■ REQUIRED WORK
In the entries that follow, the lines from the line containing "Image resolution: width=1456" up to and including the line containing "You are a computer-use" must be copied exactly, with pictures omitted.

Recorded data
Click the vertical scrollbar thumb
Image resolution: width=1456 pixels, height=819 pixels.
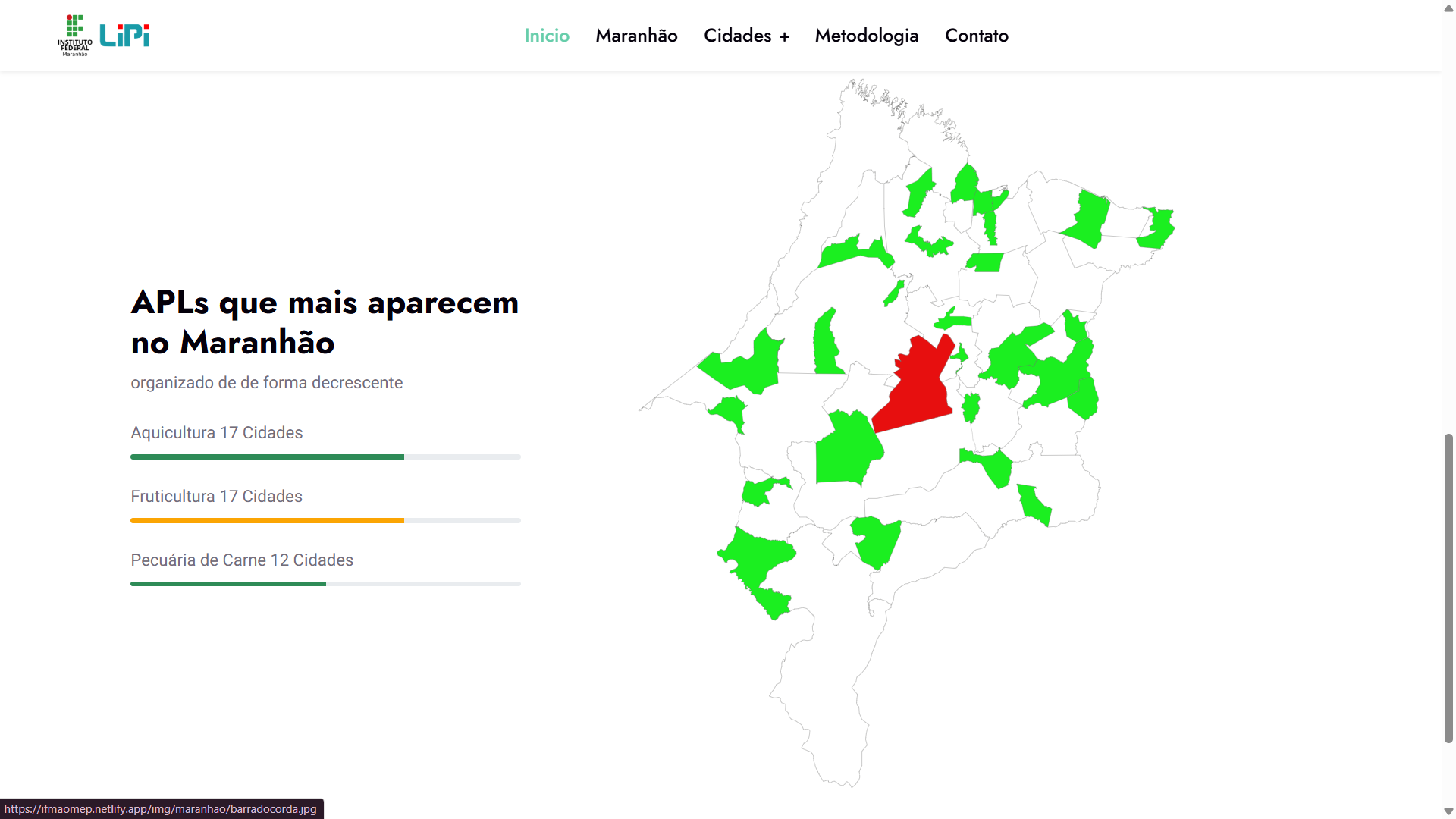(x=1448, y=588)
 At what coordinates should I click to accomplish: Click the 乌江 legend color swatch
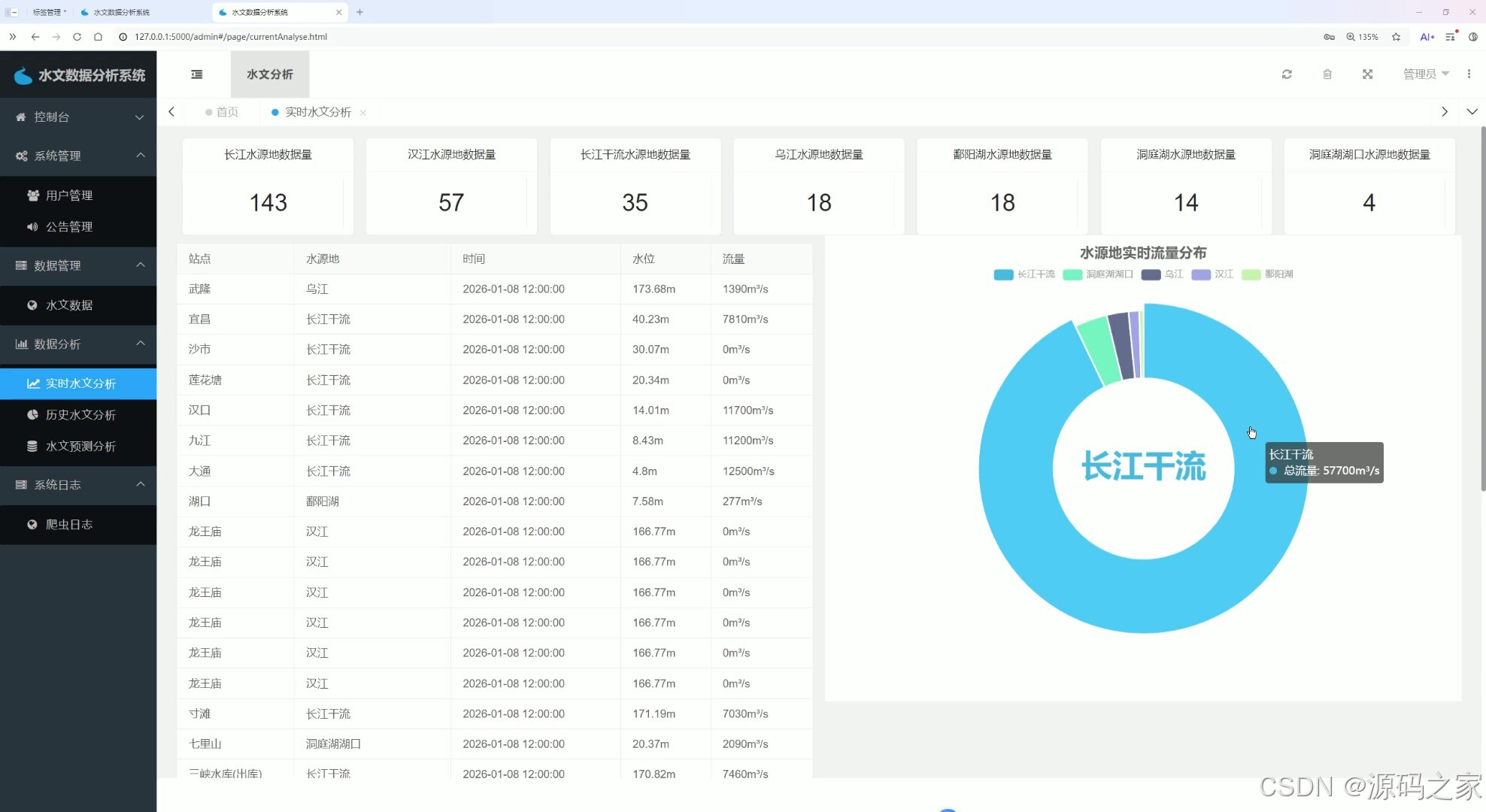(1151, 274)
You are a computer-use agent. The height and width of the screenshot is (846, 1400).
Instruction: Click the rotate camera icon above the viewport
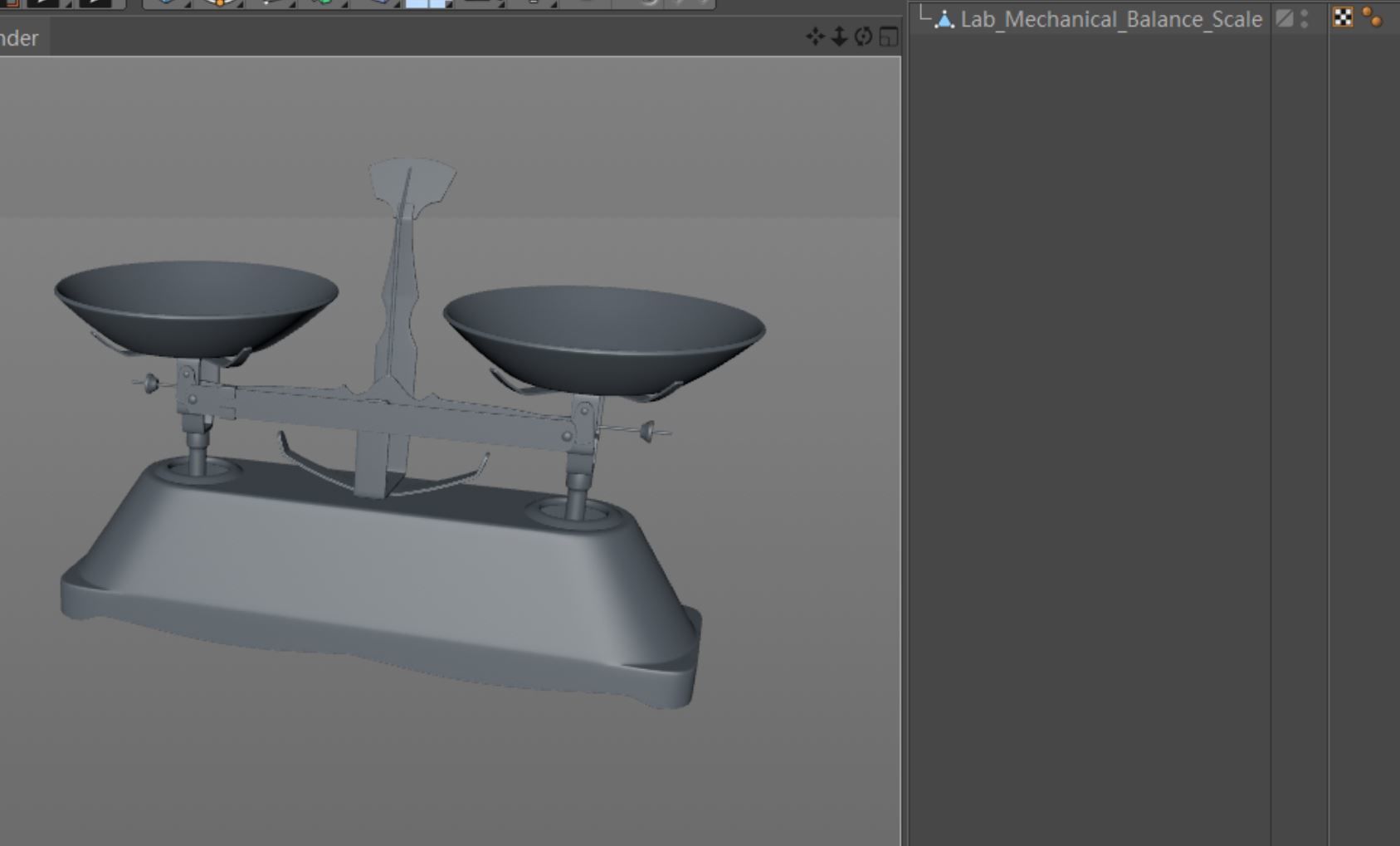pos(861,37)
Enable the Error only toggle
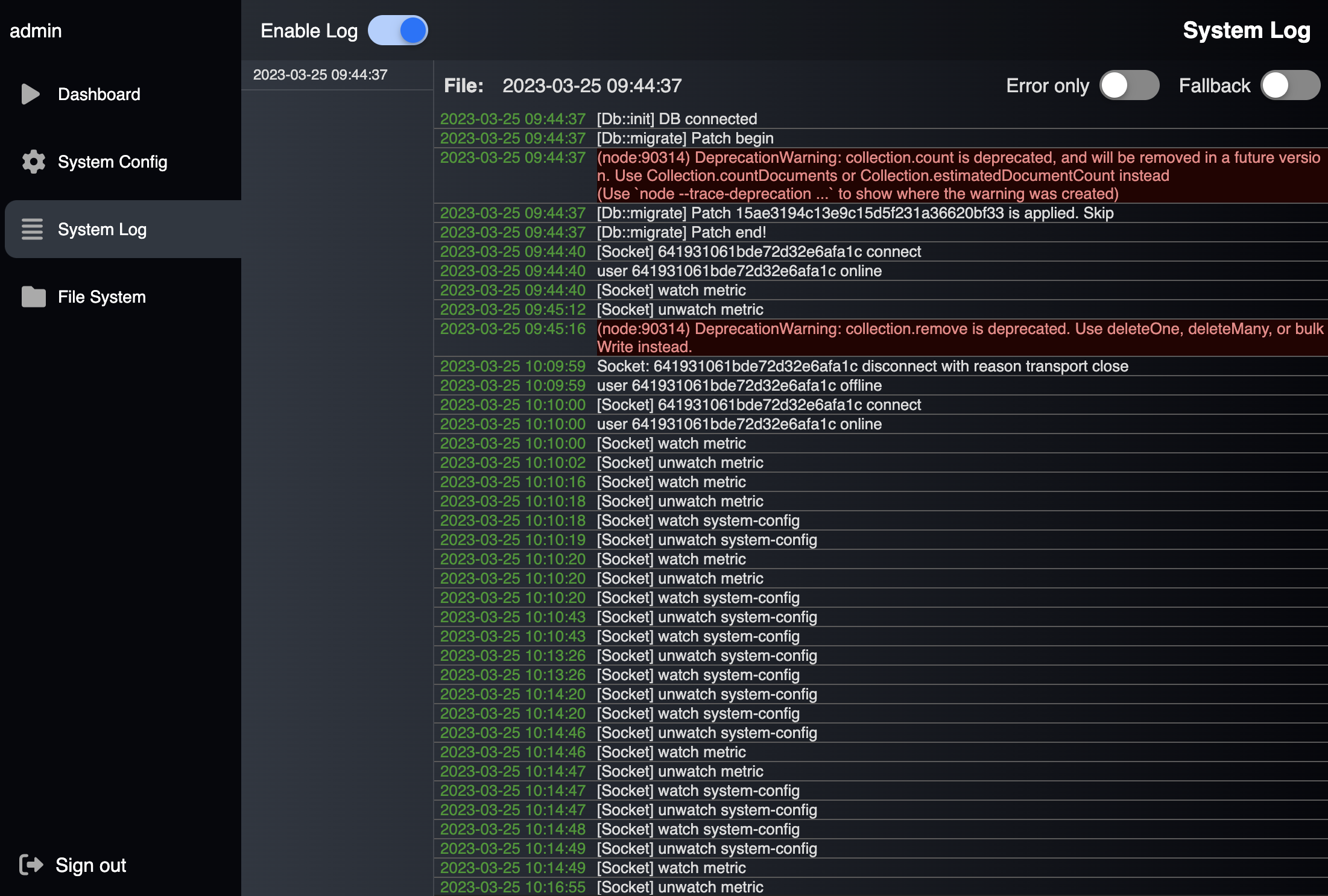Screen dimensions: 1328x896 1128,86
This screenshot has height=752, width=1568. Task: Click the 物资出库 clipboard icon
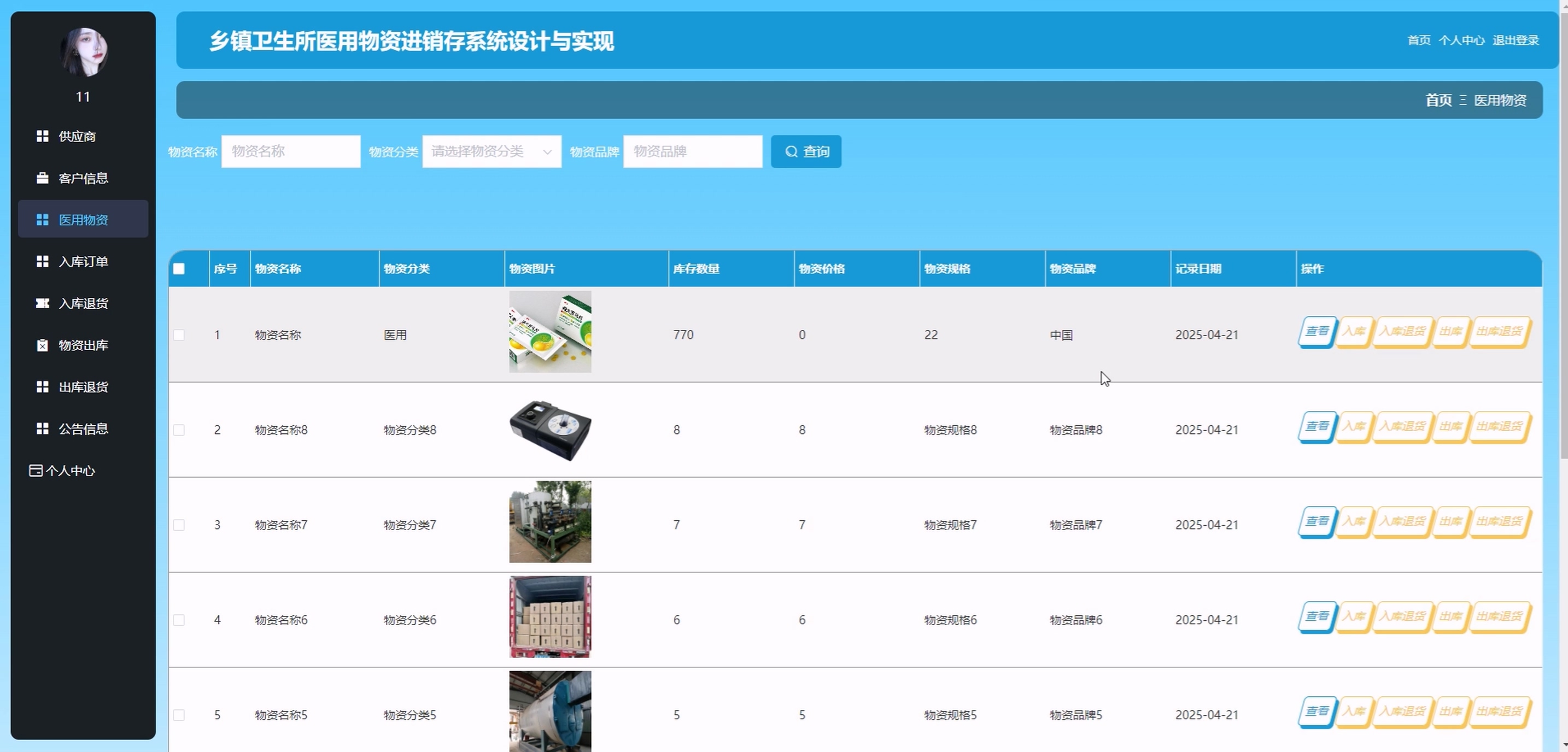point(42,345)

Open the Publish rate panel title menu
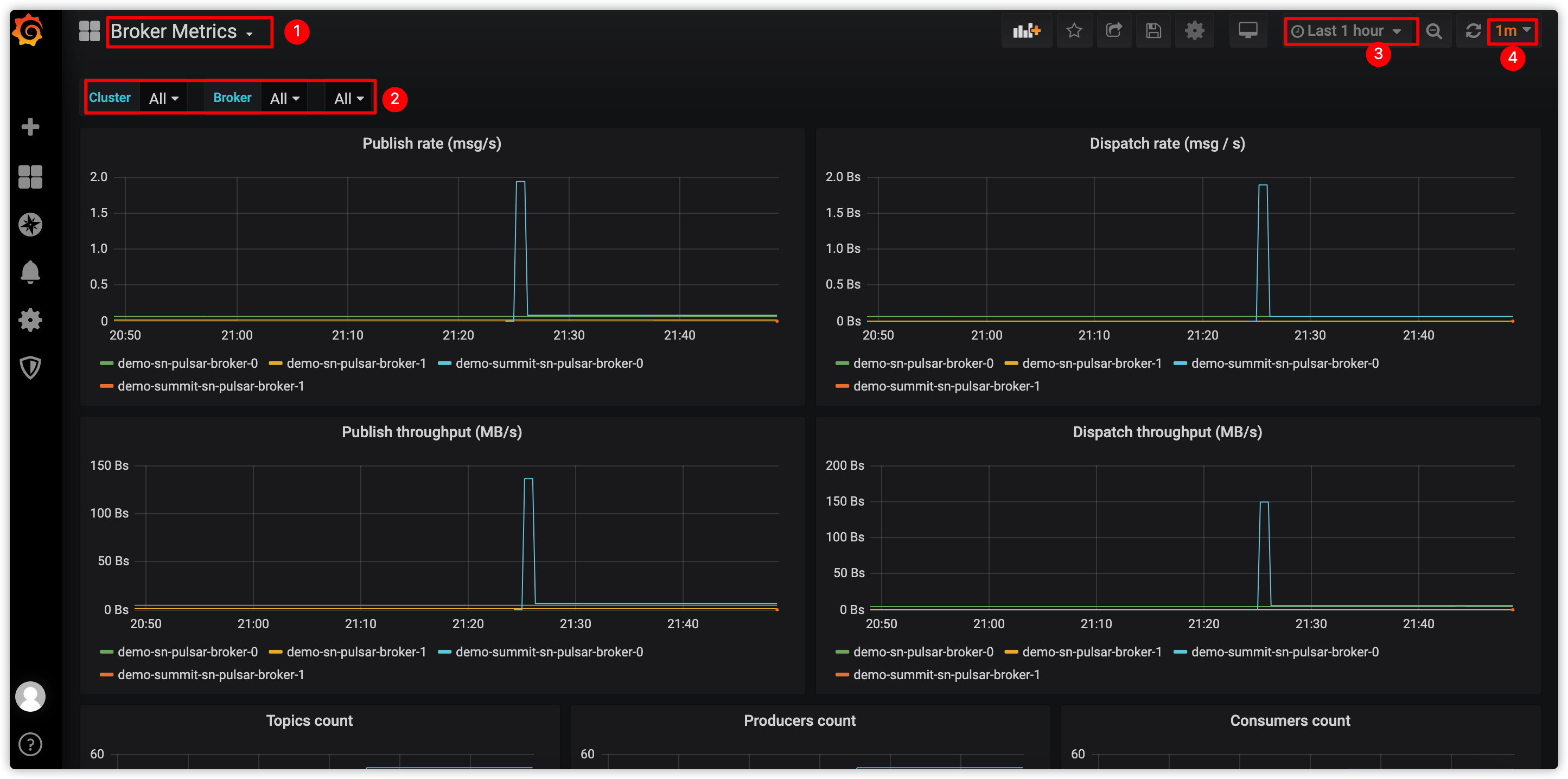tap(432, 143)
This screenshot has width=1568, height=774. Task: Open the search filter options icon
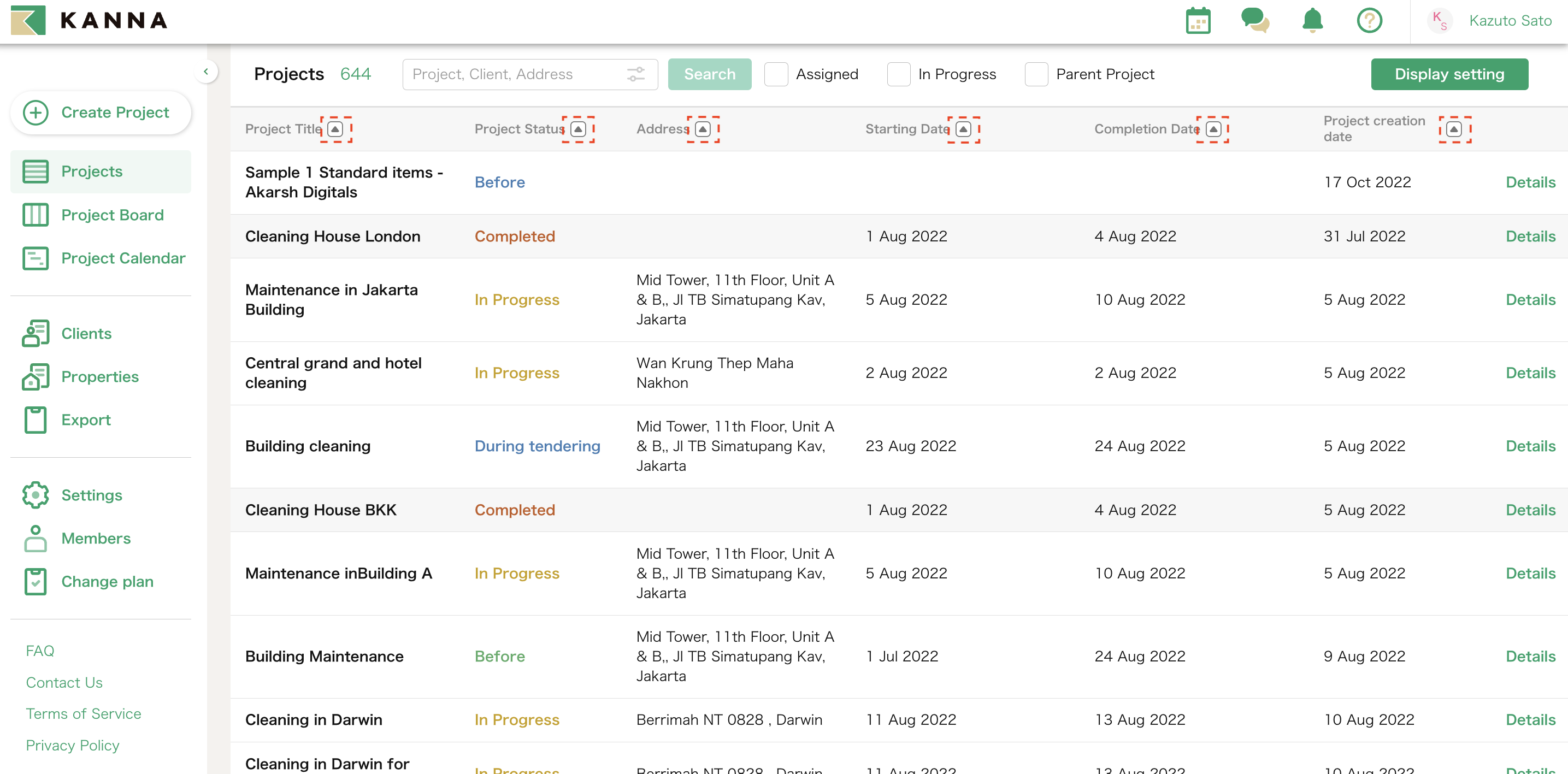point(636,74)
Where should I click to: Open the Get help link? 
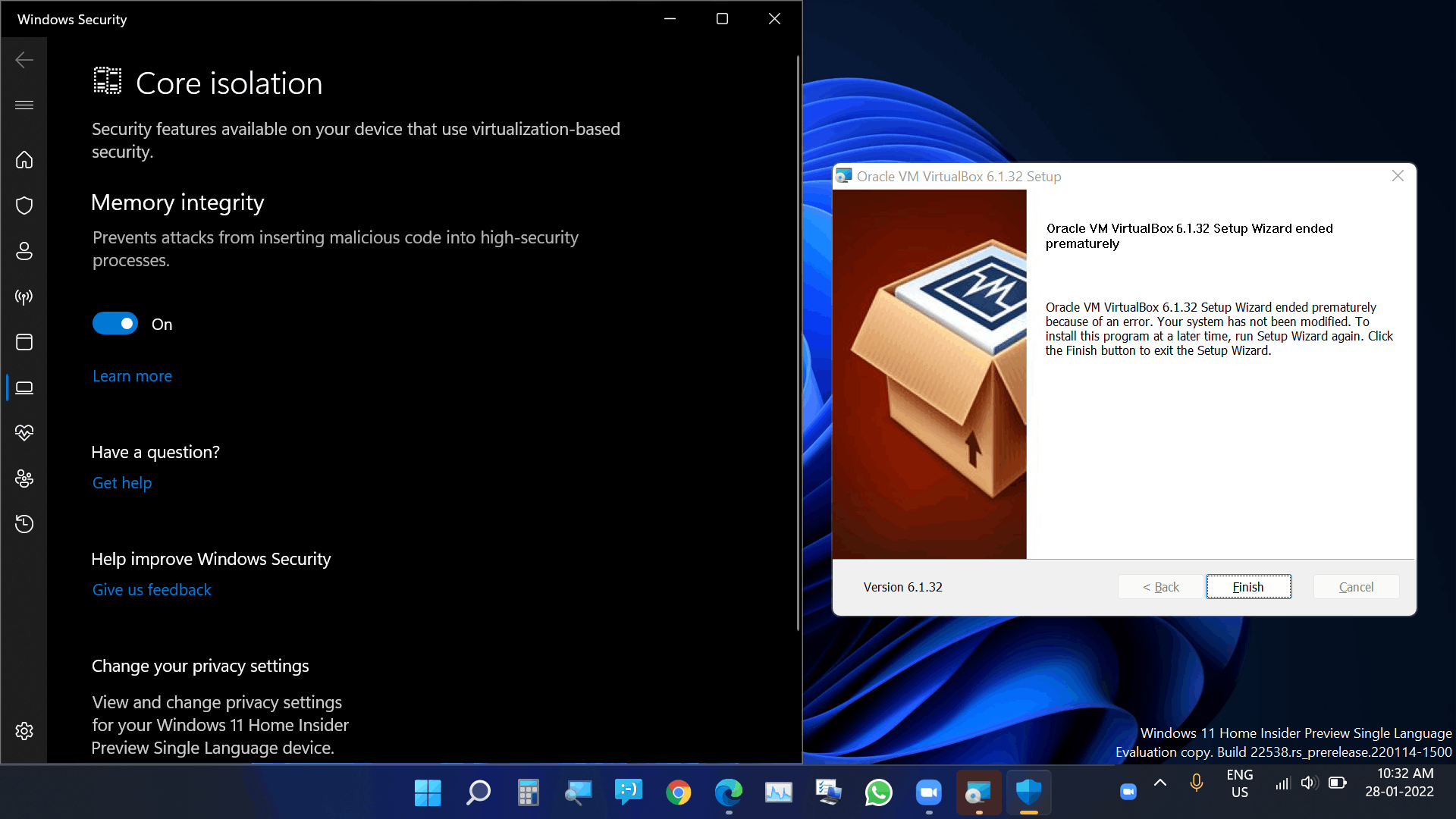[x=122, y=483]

■ TASK SOLUTION
Image resolution: width=1456 pixels, height=819 pixels.
(x=1448, y=588)
 At what coordinates should I click to accomplish: Click the 乌江 legend color swatch
(1151, 274)
You are a computer-use agent. The height and width of the screenshot is (846, 1400).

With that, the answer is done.